Towards Resilient EU HPC Systems: A Blueprint April 2020.
21
Algorithm based fault tolerance (ABFT)
ABFT approaches use algorithmic techniques to detect and correct data loss or data corruption during computation in order to improve the tolerance against faults in the applications themselves. Typical examples are iterative solvers, which can —
under some circumstances — overcome wrong data caused by faults by smoothing them out across iterations. In some cases, this can replace or augment hardware approaches, but is typically restricted to specific application kernels and does not protect control structures. Category: Depends on workload, requires additional cost–benefit analysis.

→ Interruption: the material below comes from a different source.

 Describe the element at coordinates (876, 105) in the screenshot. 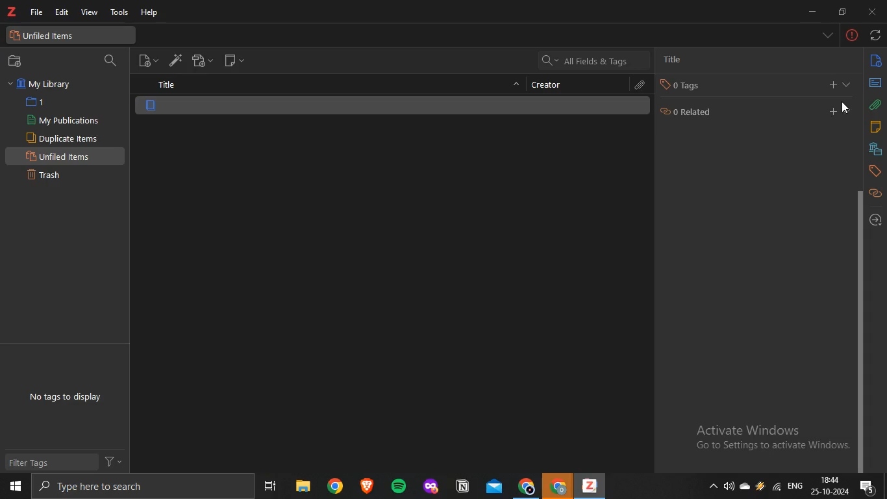

I see `attachments` at that location.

Isolation Design Flow for FPGAs
The isolation design flow confirms that the individual regions of FPGA designs are isolated from each other in the event of failure. This can augment (but not fully replace) other resilience techniques for FPGAs and can enhance overall design reliability. Several techniques are embedded in this approach (confirmed for Xilinx) to guarantee the goal above:
● Isolation of test logic for safe removal
● Watchdog alarms
● Segregation by safety level
● Modular redundancy
Category: Depends on system/workload, requires additional cost–benefit analysis.

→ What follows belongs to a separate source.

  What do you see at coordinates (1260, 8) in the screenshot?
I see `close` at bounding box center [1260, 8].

4.4. Minimizing the system repair time
The objective of these features is to reduce the time needed to repair the system, and
therefore to improve the system serviceability. However, system repairs must have a low-to-
moderate impact on the HPC system down time (see Section 3). Hence, it is important to
perform the cost–benefit analysis of these RAS features, see Table 5.
Table 5: Minimizing the system repair time
Parameter Description
Failed DIMM Identification
Identifies specific failing DIMM(s), enabling IT support to replace only those DIMMS. Category: Depends on system/workload, requires additional cost–benefit analysis.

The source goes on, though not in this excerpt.